Interview Curator Emma Ridgway
Ridgway was previously a curator at the Barbican Centre, the Royal Society of Arts, Serpentine Gallery and Khoj International Artists’ Association in New Delhi. She has also led the artistic direction of the exhibitions and learning programme at Modern Art Oxford since 2015, and helped to curate the first major UK exhibitions of Ruth Asawa, Turner Prize Lubaina Himid and Fourth Plinth winner Samson Kambalu.
TW: Talk us through a typical Monday.
ER: Each morning when I wake up, I feel delight at seeing that first glimpse of sunlight. (Sometimes the feeling lasts, other times not so much.) On Mondays, I usually get up about 6.45am, exercise for 20 minutes, then have a large fresh coffee and eggs with chilli and pepper. (I got hooked on having a daily kick of chili from my time at Khoj Studios in New Delhi.) Monday morning is my favourite time to focus on artistic programming and writing. Afternoon activities move into teamwork, forward planning and the many logistics of bringing creative ideas into reality. My Mondays are top and tailed with family conversations, at home or online, about the week ahead.
THE WICK: Who is your ultimate Monday Muse?
Emma Ridgway: Among the many people I find brilliant, the political philosopher Hannah Arendt is a guiding light. Her writing is inspiring. Short bursts from time to time takes my thinking to another level, but it’s not light bedtime reading. I love that she advocates for thinking deeply about our human condition. We all naturally spend a lot of time thinking about people, in various ways, so it’s great to learn from someone who shows how to do it with courage and honesty. In my view, she has a sophisticated optimism, while having directly faced the horrors of political atrocities. She is rare as a philosopher in many ways, because she argues that we each have a responsibly to be compassionate to other people as living beings, and to always be alert to the possible birth to the new – including the potential of all new born babies.
TW: What can you tell us about the process of working with Sonia Boyce, and what you wanted to achieve with the British Pavilion?
ER:
Usually, the curator chooses the artist(s) for an exhibition, but this was the other way around. The British Council selection panel chose the artist first, then there was a large open call for the curator role. So, Sonia Boyce and the British Council team chose me. I was appointed based on my curatorial practice, which highlights pluralistic ways of seeing and shapes experimental creative ideas into exhibitions. Sonia and I are both comfortable with sitting with uncertainty and trusting the creative process as it unfolds. Feeling Her Way is primarily about being open to the joyful glitchy reality of trying things for the first time, with others, and appreciating the pluralism of human society – that was my intention for the exhibition and hers. Sonia is genuinely inclusive and explores how people negotiate difference in daily life. She titled the exhibition Feeling Her Way as a reference to her artistic process; working in collaboration with others where each step informs the next as she intuitively feels her way along. I love Sonia’s title.

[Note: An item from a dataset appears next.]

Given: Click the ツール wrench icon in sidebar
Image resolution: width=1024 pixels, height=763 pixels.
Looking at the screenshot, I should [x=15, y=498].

As the curator my focus is on how others feel; the artist, participants, and viewers. From our first weeks of working together, a key part of my role as curator was to speculatively imagine and write about how the final exhibition installation could look, and how it might be experienced and interpreted by visitors. That way we had something to work with, while staying flexible as the project developed over the year. For example, Sonia’s core idea was for a jamming session between black female soloists. In our early discussion on who and how, I suggested we record in a venue made for voices (that’s how Abbey Road Studio was chosen). It was both so the singers would enjoy it, and to get the best possible recording of the feelings they convey in their voices for the listeners in the exhibition in Venice. After the main jam session was documented, in the following months Sonia worked with further collaborators to make her central video artworks and objects for the exhibition. Meanwhile, I was writing the essay for the book and all the texts for the show, even though the site-specific installation didn’t actually exist at the time of writing. So, the process has been iterative and developed through many creative conversations.
TW: How do you feel the landscape of representation in British art has changed over your time in the art world?
ER: My time in contemporary art began in the mid-1990s as an art student at Goldsmiths. I think many of the changes in British art reflect wider cultural changes in the UK since that time. The art scene nationally and internationally has expanded enormously, particularly the art market, but that growth alone has not resulted in changes in who is represented in British art. For a long time, there have been British artists from a diversity of racial backgrounds, and artists who are women, but for tens of decades the professional sector has favoured white upper-middle-class men. What is changing the landscape are particular individual artists, curators and collectors deliberately addressing who is made visible. Much is surprisingly recent, for example, Lubaina Himid had been raising the visibility of black artists since the 1980s, yet she told me I was the first curator to ever offer her a solo exhibition in an art institution and that was only in 2016. Her Oxford exhibition contributed to her winning the Turner Prize in 2017 then gaining overdue national recognition.